• _EXERCISE GOAL_: For the entries below, repeat exactly each line starting with the one that contains "Identify the click" and going on through the one that contains "О нас пишут СМИ (1123, 28)", and no others.

• _DATA LISTING_:
# # # # # # #

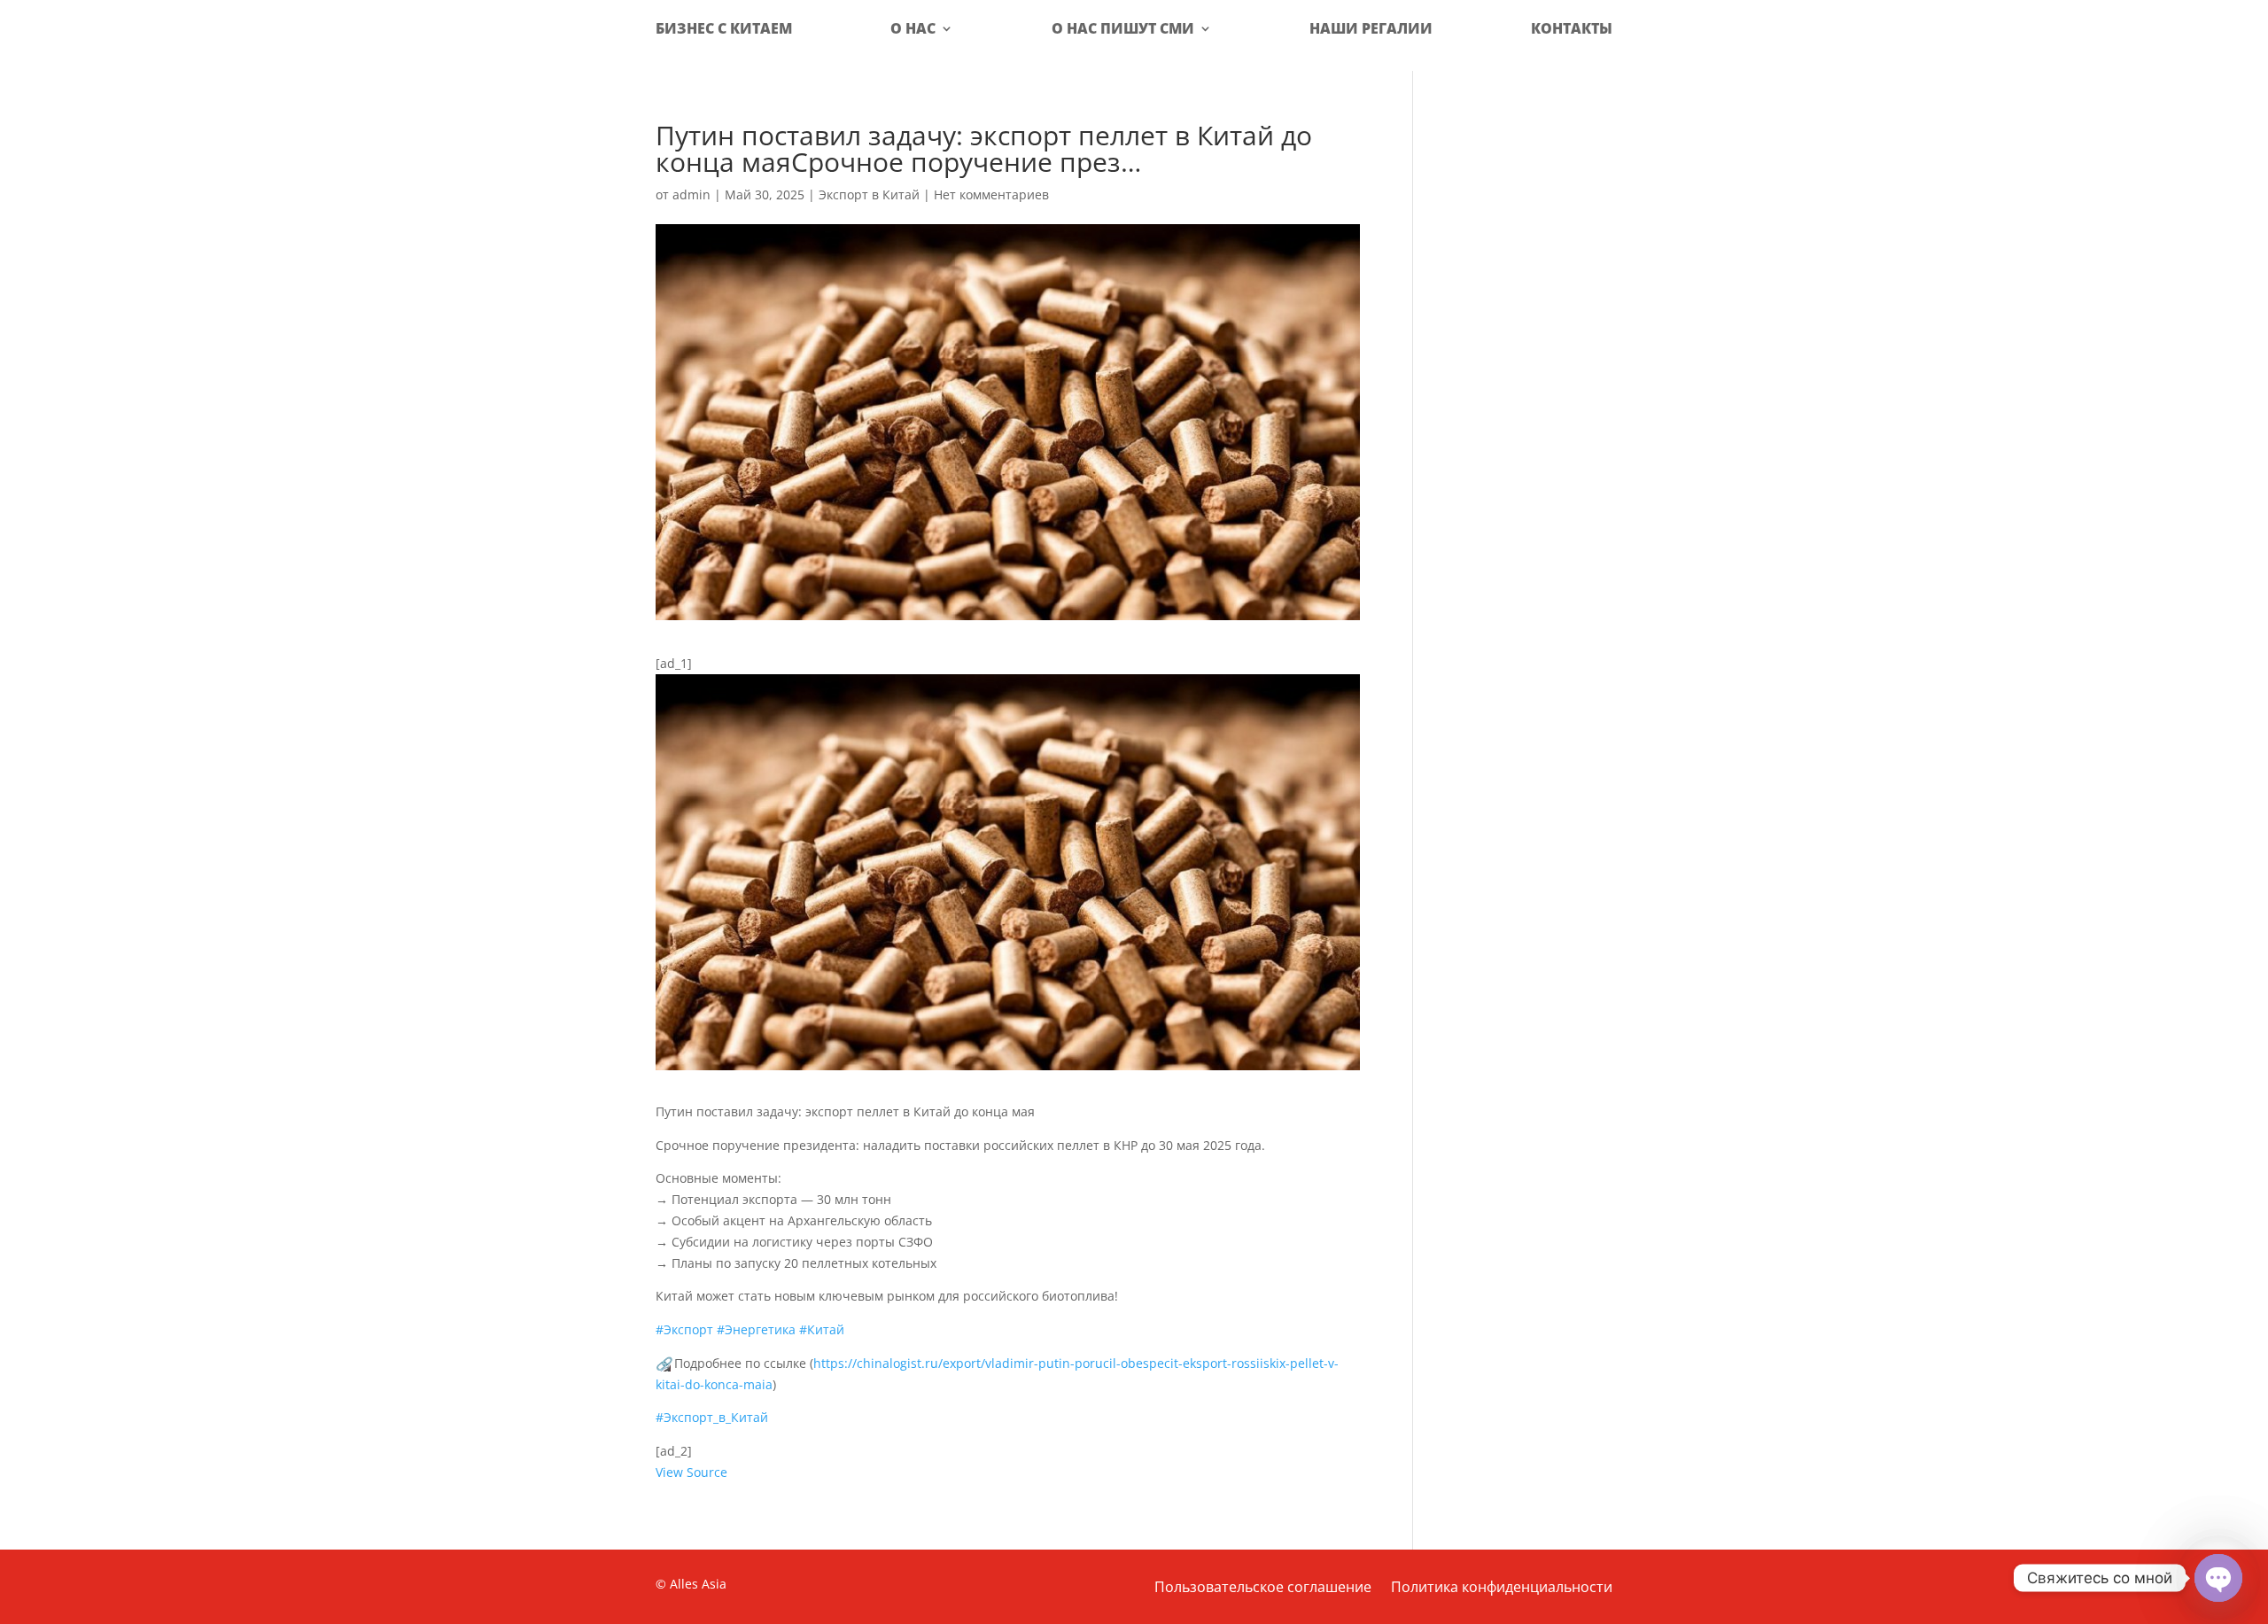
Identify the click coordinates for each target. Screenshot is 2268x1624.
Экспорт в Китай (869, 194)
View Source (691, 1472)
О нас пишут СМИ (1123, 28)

# # # # # # #

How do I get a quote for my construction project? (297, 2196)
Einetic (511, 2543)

# # # # # # #

• _SOLUTION TO THIS TASK_:
Identify the click coordinates for each target. Screenshot is 2268x1624.
Экспорт в Китай (869, 194)
View Source (691, 1472)
О нас пишут СМИ (1123, 28)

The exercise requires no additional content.